Activity - Fetch a Web Page
In this activity, we play with the webpage module provided by the lab4 starter kit. We call its APIs to fetch the web page of a given URL and save it to a file, where the first line of the file is the URL, and the rest is the HTML of this URL.
Grab the skeleton code webpage:
$ cp -r /thayerfs/courses/22spring/cosc050/workspace/webpage .
$ cd webpage/
fetchweb.c is the skeleton code we will work on. Our task is to fill in the to-dos and finish the program.
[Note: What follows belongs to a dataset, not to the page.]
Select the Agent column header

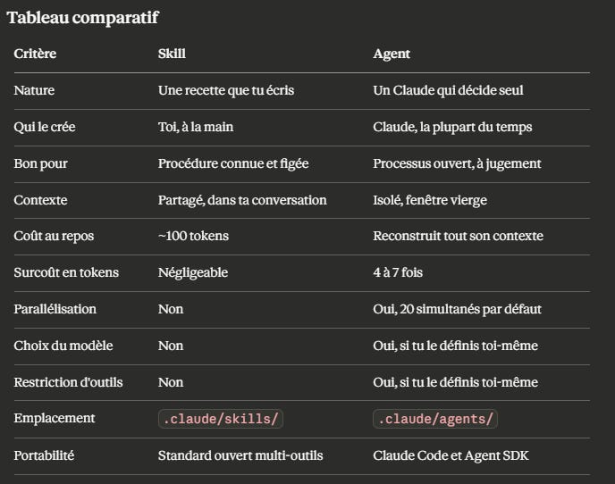pyautogui.click(x=392, y=54)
To compile the code, first generate the libcs50.a library under libcs50/, then use the library to generate the executable:
$ cd libcs50/
$ make
cp libcs50-given.a libcs50.a
$ cd ..
$ mygcc -o fetchweb fetchweb.c libcs50/libcs50.a
Some example usage of the program:
$ ./fetchweb http://cs50tse.cs.dartmouth.edu/tse/letters/ letter
$ ./fetchweb http://www.google.com/ google
The first crawls the letters index page and saves the URL and HTML to a file named letter, and the second does the same to Google home page (though we should not use URLs outside cs50tse domain for Lab 4).
Work in groups to finish the program. Use gdb and valgrind for debugging if necessary.